As tensions mount in Egypt in advance of tomorrow's largest protest to date - led by former IAEA chief Mohamed ElBaradei - the US State Department has advised president Hosni Mubarak to remain calm, though the days of the strongman leader seem to be numbered. In the aftermath of the Tunesian revolution, Algeria and Yemen, along with Egypt, appear to be on the brink of revolt.

Apparently, this spate of less-than-encouraging news was insufficient for equity investors to seek investments with less risk. Maybe they - or the computers controlling the trading - are standing pat, awaiting the first announcement of 4th quarter GDP tomorrow at 8:30 am. The official estimate is that the US economy grew at a 3.8% annualized rate, after the third quarter came in at 2.6%. Those hoping for a strong GDP number may wish to recall that residential real estate nearly ground to a halt in the 4th quarter, due to the fruadclosure scandal and that's not a big positive. The number ought to be interesting, just to see how far the government will go to convince everyone that the recovery is real and continuing, when the facts say the recession never actually ended and the only place in the country feeling particularly good about things in in lower Manhattan.

Dow 11,989.83, +4.39 (0.04%)
NASDAQ 2,755.28, +15.78 (0.58%)
S&P 500 1,299.54, +2.91 (0.22%)
NYSE Composite 8,207.06, +13.42 (0.16%)


Major indices were all marginally higher on the day, though the psychological barriers at Dow 12,000 and S&P 1300 remained difficult to breach.

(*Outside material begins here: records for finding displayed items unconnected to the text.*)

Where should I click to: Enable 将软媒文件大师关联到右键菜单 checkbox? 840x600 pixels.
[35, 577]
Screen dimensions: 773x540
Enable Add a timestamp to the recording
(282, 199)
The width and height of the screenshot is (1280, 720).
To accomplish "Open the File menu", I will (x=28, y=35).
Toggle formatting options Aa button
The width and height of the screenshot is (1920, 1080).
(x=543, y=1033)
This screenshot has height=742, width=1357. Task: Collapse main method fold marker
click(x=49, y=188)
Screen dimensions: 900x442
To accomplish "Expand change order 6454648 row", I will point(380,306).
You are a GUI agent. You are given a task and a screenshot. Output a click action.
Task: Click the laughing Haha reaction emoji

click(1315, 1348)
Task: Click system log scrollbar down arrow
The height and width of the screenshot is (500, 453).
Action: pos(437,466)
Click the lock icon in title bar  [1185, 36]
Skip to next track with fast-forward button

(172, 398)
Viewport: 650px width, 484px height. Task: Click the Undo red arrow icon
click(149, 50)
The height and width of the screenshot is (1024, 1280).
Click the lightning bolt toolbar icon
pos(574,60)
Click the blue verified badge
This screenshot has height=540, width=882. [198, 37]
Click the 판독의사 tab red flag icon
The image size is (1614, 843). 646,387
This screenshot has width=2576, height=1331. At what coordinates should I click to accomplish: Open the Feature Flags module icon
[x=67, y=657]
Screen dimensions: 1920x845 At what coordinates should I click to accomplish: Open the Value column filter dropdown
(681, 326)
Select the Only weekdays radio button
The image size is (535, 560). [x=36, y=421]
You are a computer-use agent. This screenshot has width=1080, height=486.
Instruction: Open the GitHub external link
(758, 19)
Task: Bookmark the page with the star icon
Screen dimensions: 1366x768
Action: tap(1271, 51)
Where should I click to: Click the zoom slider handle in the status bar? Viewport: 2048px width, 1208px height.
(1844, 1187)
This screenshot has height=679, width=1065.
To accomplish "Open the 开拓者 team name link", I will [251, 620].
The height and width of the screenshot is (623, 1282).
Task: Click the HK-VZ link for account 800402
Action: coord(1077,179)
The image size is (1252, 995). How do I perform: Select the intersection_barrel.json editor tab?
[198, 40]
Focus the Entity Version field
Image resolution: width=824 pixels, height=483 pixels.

Both indices briefly advanced into the beyond, but generally flatlined below those levels for the bulk of the session. Internals suggest an unconvinced market sentiment, with 3454 stocks advancing and 2964 declining.

There were 159 new highs and 14 new lows on the NASDAQ, while on the NYSE new highs led new lows, 252-9. Volume was slight, as usual.

NASDAQ Volume 2,033,972,000
NYSE Volume 4,773,436,000


Commodities were mostly beaten down, as NYMEX crude dipped another $1.69, continuing the recent trend, to $85.64. Gold also remained under pressure, dropping another $14.60, to $1,318.40, back to October, 2010 levels. Silver dropped 10 cents, to $27.03, well off the December highs of $31.

The disconnect between the markets and reality is palpable. The wheels came off a long time ago, but the sputtering US economy has yet to be reflected by the Fed-fueled stock markets. Something's got to give, and when it does, it should be big.

After hours, Amazon (AMZN) released 4th quarter earnings and investors were not amused, sending the stock down to 166.74 a loss of 17.71 (-9.60%) at 5:00 pm EDT.